I love me some 48 Hours Mystery. I figured out why they're so compelling: they basically adapted the familiar tropes of the one-hour crime drama to Real Life Stories. So each episode starts out with a murder (usually pretty early on) and then there are a number of twists and turns and the perp gets arrested and we see the trial and maybe sometimes talk to the jurors who, as it turns out, I usually wouldn't trust to vacuum my car at the Divisadero Touchless Car Wash, much less decide whether I go to Death Row.
They also have kickass titles.
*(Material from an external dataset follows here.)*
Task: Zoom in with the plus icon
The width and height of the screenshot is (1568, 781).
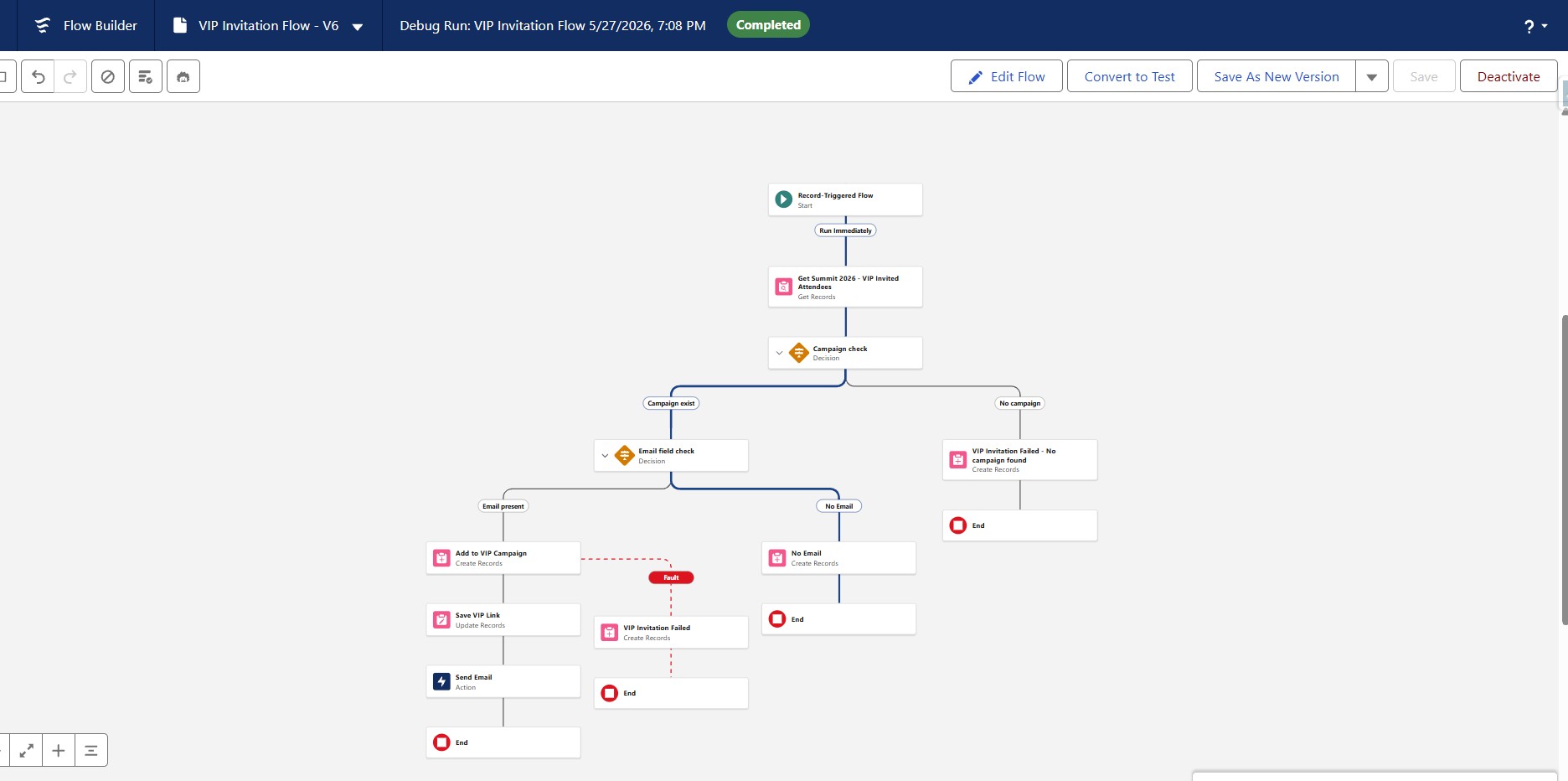Action: click(x=59, y=750)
Like, if someone hired their gardener to kill their wife, the episode would be GARDEN OF DEATH. Or if the director of the Rose Parade got murdered, it would be all DEATH ON PARADE. You get the idea. It's pretty badass, actually.
Oh, and there's Keith Morrison. I can't really describe Keith Morrison's unique diction online, but I will say that I do a pretty killer Keith Morrison impression. Here's a clip that will give you an idea of Keith's charms:
ANYWAY, from watching repeated episodes, I have learned a few lessons that will be invaluable to you if you are ever suspected of murder. (Or, as Keith Morrison would say, "Suspected. Of Murder.")
1. No matter how you act at the crime scene when the cops first arrive, it will be regarded as "unusual" or suspicious. Being too calm is suspicious, but so is being too upset. Crying and carrying on is suspicious, but if you aren't emotional, that's very suspicious.
2. Resist the urge to take out life insurance on your spouse. If your spouse is ever murdered, the fact that you have life insurance on him or her will be your ticket to a lethal injection.
3. The more soccer-Momish a woman seems, the more likely she is to have a secret double life involving S&M or pills.
4. Taking a lie detector test is usually not a very good idea.
5. In the days after your spouse is murdered, don't go on a wild spending spree or go to Hawaii or Mexico with your lover. It doesn't look good. Somebody will notice and it'll probably come up again.
6. Whoever you hire to do the killing will almost always blab to someone. In general, no one can keep their fucking mouth shut.
Fuck, I just realized I write about TV a lot. I should have become a TV critic like Tim Goodman. Then people would like me.